そんなメタな冒険譚だったか、そういやそうだったわ。
小学生の頃の読書体験は、物語上重要な仕掛けや設定より「シェリー酒ってなんかカッコいい」とか「クプクプってあぶくみたい」とかそんな印象が残りがちです。おやゆび姫の花びらのふとんがふわふわとかどこかの民話のイラクサで編んだセーターがチクチクとか、触ったわけでもないのに手触りを覚えているような気がしてるから面白い、子供の没入感。児童文学評論家の赤木かん子さんの本にも子供ならではの読書記憶の事例がたくさん載ってて面白かったっけな。大人目線だと「あんなにいい話なのに覚えてるのはそこかよ!」って突っ込みたくなるけどやっぱりそういうもの。

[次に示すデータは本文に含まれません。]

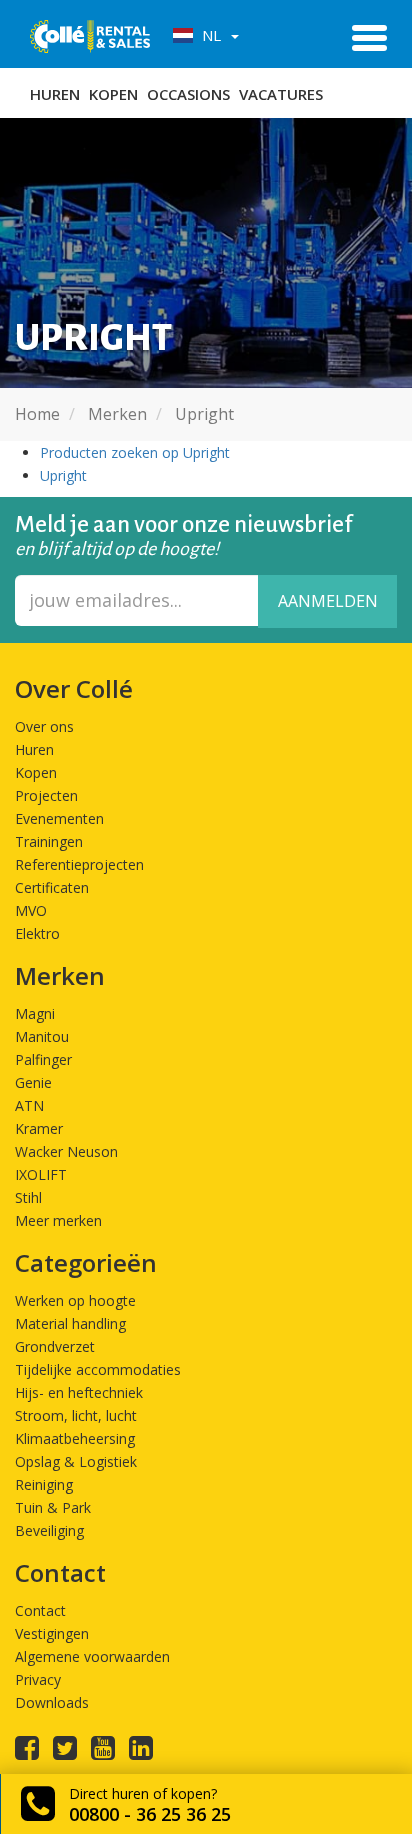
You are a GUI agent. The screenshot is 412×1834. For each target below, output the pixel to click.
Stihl (28, 1197)
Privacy (38, 1679)
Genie (33, 1082)
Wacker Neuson (66, 1151)
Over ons (44, 726)
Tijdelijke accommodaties (98, 1369)
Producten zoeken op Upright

私の場合「おやゆび姫」を熊田千佳慕氏の描く絵本で読んだので、あの細密画のような草花や虫や鳥の描写のおかげですっかりそういう小さなものの手触りで世界が埋まって、オチの王子様とか結婚とかぜんぜんどうでもよかった。ていうか主人公のおやゆび姫自体どうでもよくって絵本の中のハナムグリとかツグミとかノネズミの方が親しみやすいというか感情移入できたのだった、まあそういうもの。


百合ヶ丘の街記事ってなんか珍しい気がする。

http://hamarepo.com/story.php?story_id=6713 ほまれぽ「小田急線百合ヶ丘駅近くの360度道路に囲まれた飲食店『みねや』ってどんなとこ?」

爺さんとこ居候してた時にハマジが通ってた居酒屋さんってここかしら。

百合ヶ丘の宅地開発の歴史から都市計画に話が及んで、まちづくり推進とか都市計画マスタープランとか見慣れた単語が並びました、今わしわしがやってるお仕事ってのがマスタープラン策定のお手伝いのお手伝い、いろんな市町の歴史や特色を知るのは興味深い。


森繁が若かった頃の新興住宅街か、そうだよなあ。『喜劇駅前団地』、ちょっと観たいな。